NORTHERN ARIZONA SUNS
On July 7, the Northern Arizona Suns announced they are leaving Prescott Valley and the Findlay Toyota Center.
“Sadly, when the 2020-21 G-League season tips off, the team will be playing at a location, to be determined, in the Phoenix metro area, allowing us to share efficiencies and resources with the rest of the Suns organization,” said Suns Public Affairs Advisor Maria Baier, noting that the COVID-19 outbreak forced the move.
The NAZ Suns, an affiliate of the NBA’s developmental G-League, were the Toyota Center’s anchor tenant. They started playing their games in Prescott Valley in 2016.
During the NFL offseason, the XFL enjoyed a successful reboot in 2020 before the pandemic put an end to the season and ultimately, the entire league — yet another casualty of the coronavirus pandemic. As of early July, the NFL is planning its normal season for this fall.
The fans want sports to return. What remains to be seen is when fans will be allowed back through the gates and if they feel safe and confident to do so.

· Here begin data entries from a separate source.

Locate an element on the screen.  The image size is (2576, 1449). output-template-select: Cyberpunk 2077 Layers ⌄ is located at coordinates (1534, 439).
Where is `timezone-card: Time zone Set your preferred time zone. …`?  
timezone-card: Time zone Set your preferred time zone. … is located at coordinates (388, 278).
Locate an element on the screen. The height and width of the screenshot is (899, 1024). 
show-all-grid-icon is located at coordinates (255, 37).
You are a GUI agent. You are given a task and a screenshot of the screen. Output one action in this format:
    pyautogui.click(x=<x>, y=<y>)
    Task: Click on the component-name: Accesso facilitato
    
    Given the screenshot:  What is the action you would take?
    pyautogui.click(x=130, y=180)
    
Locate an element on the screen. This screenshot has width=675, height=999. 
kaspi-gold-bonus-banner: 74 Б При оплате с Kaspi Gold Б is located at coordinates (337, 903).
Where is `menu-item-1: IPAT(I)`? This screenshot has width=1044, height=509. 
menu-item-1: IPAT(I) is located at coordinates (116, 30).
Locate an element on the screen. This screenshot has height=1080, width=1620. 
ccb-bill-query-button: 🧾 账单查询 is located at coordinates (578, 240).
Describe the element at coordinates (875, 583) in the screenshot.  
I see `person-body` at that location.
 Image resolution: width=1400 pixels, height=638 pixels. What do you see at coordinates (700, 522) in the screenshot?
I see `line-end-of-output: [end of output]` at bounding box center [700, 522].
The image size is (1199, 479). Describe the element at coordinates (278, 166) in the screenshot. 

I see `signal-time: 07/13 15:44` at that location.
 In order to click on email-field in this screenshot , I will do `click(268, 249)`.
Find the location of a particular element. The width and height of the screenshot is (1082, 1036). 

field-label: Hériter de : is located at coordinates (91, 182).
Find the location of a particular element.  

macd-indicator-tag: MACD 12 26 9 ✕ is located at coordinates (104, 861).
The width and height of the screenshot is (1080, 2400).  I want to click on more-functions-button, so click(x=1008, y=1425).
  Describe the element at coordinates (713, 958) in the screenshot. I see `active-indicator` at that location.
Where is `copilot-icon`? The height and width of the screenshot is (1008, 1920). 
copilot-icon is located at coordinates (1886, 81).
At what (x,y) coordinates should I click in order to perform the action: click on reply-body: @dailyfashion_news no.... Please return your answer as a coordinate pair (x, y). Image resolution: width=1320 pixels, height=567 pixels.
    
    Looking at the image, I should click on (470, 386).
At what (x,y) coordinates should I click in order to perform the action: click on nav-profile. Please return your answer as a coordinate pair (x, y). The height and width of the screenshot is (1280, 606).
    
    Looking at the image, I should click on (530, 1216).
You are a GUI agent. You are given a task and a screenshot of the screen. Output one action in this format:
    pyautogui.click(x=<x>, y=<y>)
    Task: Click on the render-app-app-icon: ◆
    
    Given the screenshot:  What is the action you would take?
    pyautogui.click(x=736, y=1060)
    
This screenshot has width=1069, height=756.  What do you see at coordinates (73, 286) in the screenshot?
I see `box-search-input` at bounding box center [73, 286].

“It will be good to see stuff like Major League Baseball back on television, but it’s not quite the same as being at the ballpark,” said Gary Smith of Peoria. “Once all the protocols and such are worked out, I’ll be back at Chase Field and I know many other fans will be, too.”
“Fans have had something that is a big part of their lives taken away,” David Berri, an economics professor at Southern Utah University, told mlive.com. “When sports resume, I think you’re going to see a rather huge uptick in interest and revenue.”